**RECORDED DATA**
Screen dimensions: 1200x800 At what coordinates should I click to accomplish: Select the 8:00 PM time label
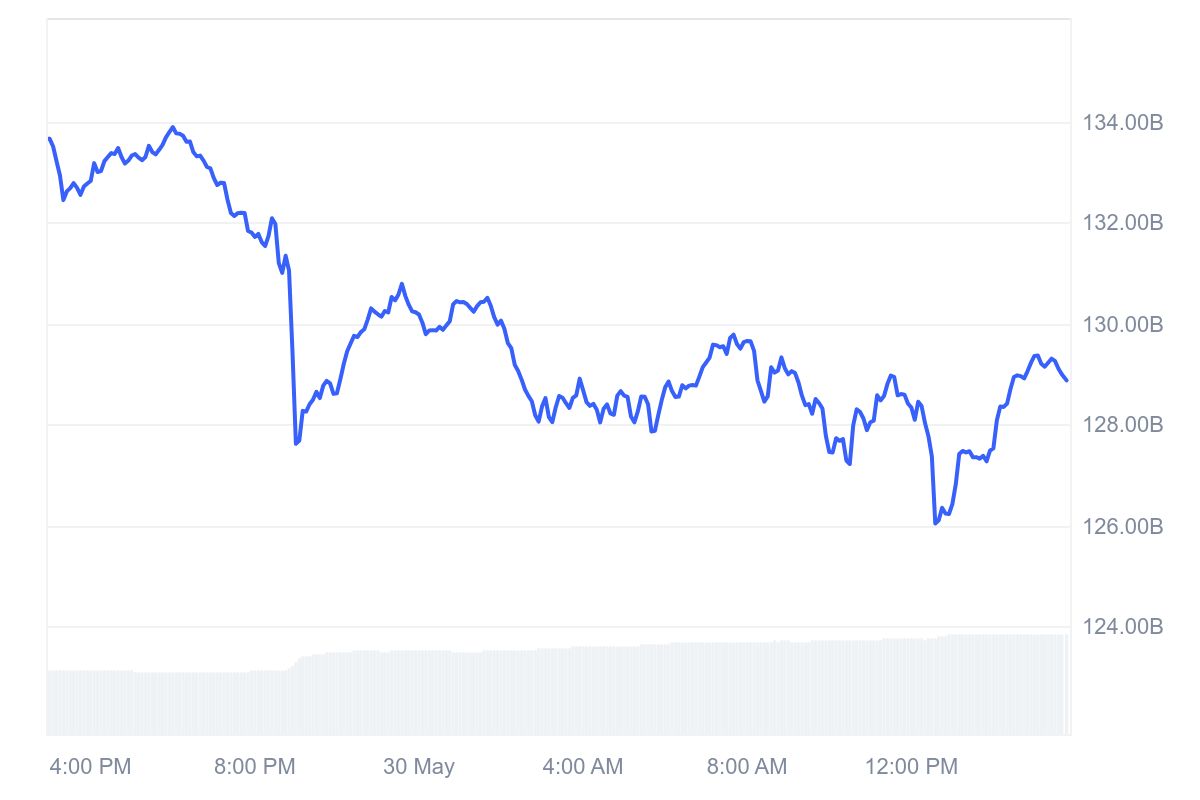click(254, 767)
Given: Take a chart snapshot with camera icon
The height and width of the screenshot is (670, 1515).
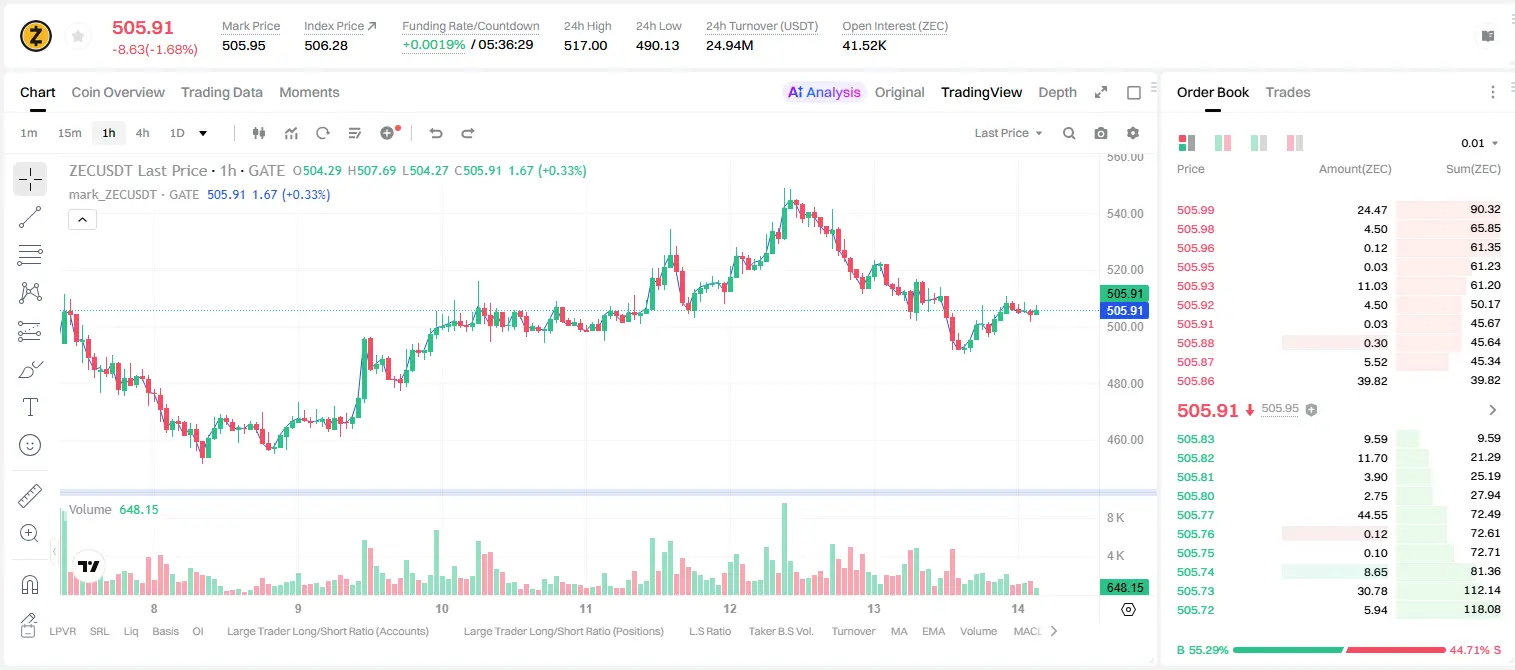Looking at the screenshot, I should (1101, 133).
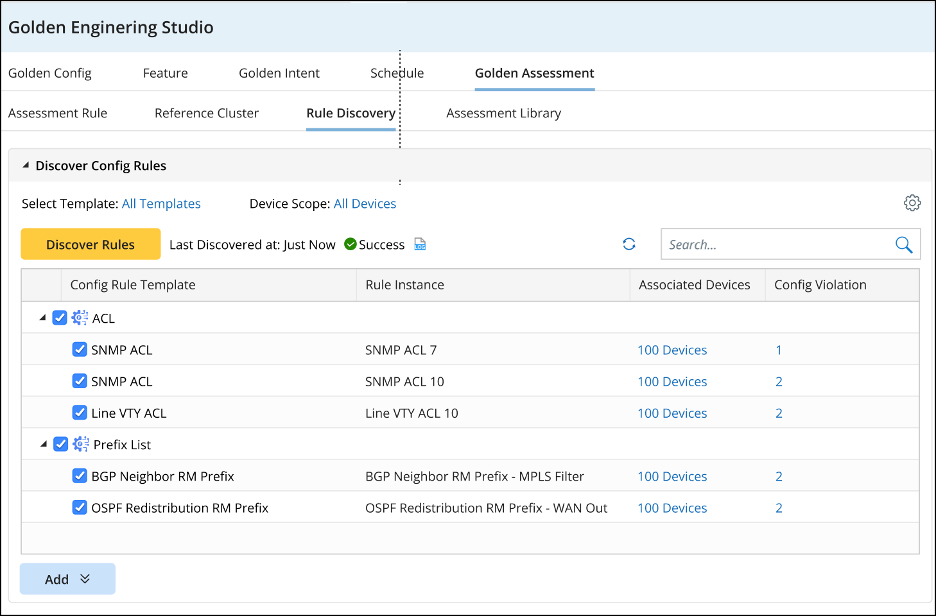Viewport: 936px width, 616px height.
Task: Open discovery log icon next to Success
Action: pyautogui.click(x=421, y=245)
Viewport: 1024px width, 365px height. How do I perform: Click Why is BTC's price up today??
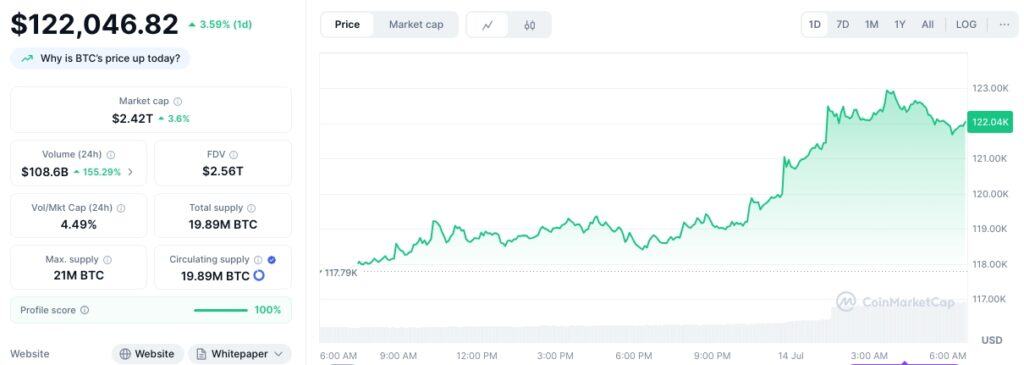[100, 58]

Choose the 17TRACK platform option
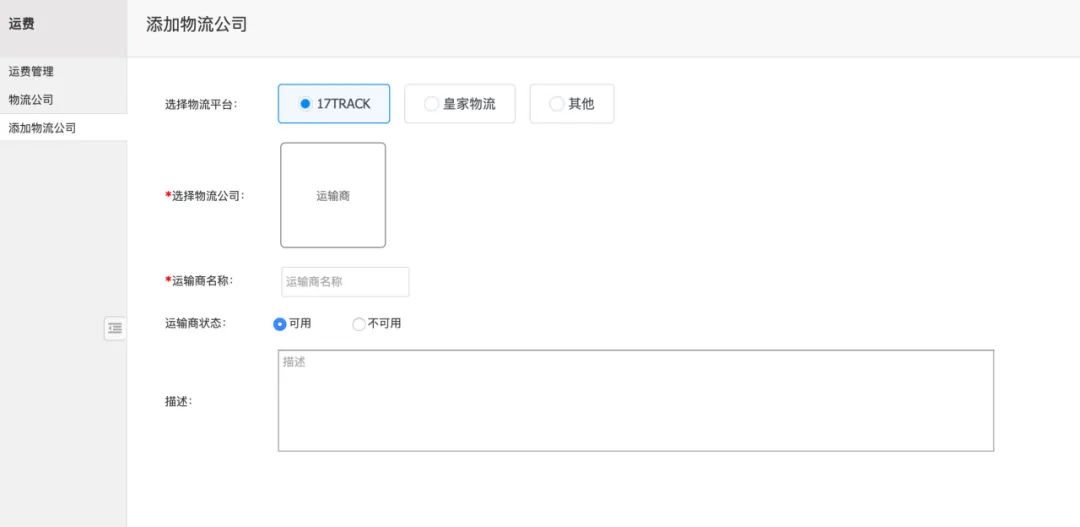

**TASK STATEMENT**
Starting at the line that contains "Viewport: 1024px width, 365px", please write out every line to the end of the entries, inclusive, copied exactly and with pictures omitted.

**ANSWER BELOW**
Viewport: 1024px width, 365px height. How do I perform: Click Why is BTC's price up today??
[100, 58]

Choose the 17TRACK platform option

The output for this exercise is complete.